Error in match.fun(FUN) : 
'grep(pattern = "http", invert = TRUE, value = TRUE, x)' is not a 
function, character or symbol

请帮助,谢谢!

2 个答案:

答案 0 :(得分:4)

以下代码行将从列表中包含子字符串http的向量中删除所有条目:

repx <- function(x) {
    y <- grep("http", x)
    vec <- rep(TRUE, length(x))
    vec[y] <- FALSE
    x <- x[vec]
    return(x)
}

lapply(lst, function(x) { repx(x) })

数据:

x1 <- c("I", "lovehttp", "my", "mum.", "I", "love", "my", "dad.", "I", "love", "my", "brothers.")
x2 <- c("I", "live", "in", "Eastcoast", "now.", "Job.I", "used", "to", "live", "in", "WestCoast.")
lst <- list(x1, x2)

答案 1 :(得分:4)

这可以在一行中完成:

lst <- lapply(lst, grep, pattern="http", value=TRUE, invert=TRUE)

#lst
#[[1]]
# [1] "I"         "my"        "mum."      "I"         "love"      "my"        "dad."      "I"         "love"      "my"        "brothers."
#
#[[2]]
# [1] "I"          "live"       "in"         "Eastcoast"  "now."       "Job.I"      "used"       "to"         "live"       "in"         "WestCoast."

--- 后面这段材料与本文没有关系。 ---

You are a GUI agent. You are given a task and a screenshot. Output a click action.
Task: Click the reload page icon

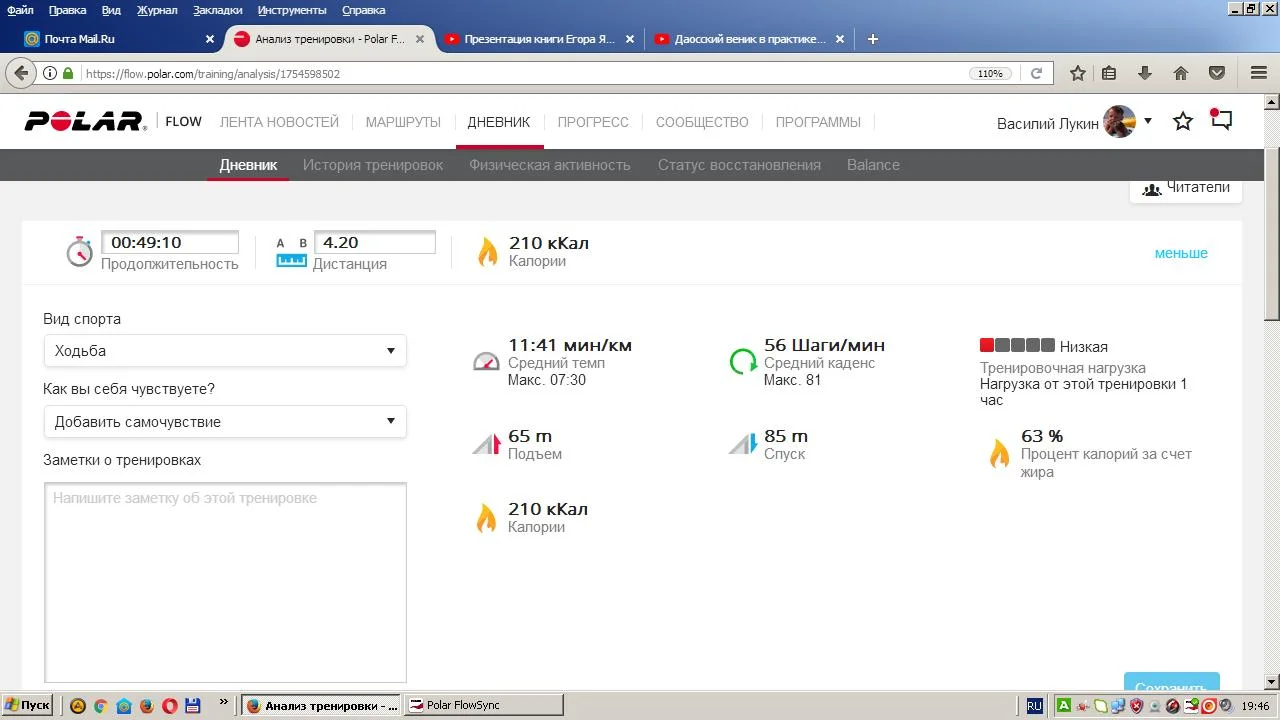pyautogui.click(x=1037, y=73)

如果您不想删除包含该模式的整个单词,只删除该模式本身,同时保留其余单词(如评论中所述),则可以使用gsub代替grep

lapply(lst, gsub, pattern="http", replacement="")
#[[1]]
# [1] "I"         "love"      "my"        "mum."      "I"         "love"      "my"        "dad."      "I"         "love"      "my"        "brothers."
#
#[[2]]
# [1] "I"          "live"       "in"         "Eastcoast"  "now."       "Job.I"      "used"       "to"         "live"       "in"         "WestCoast."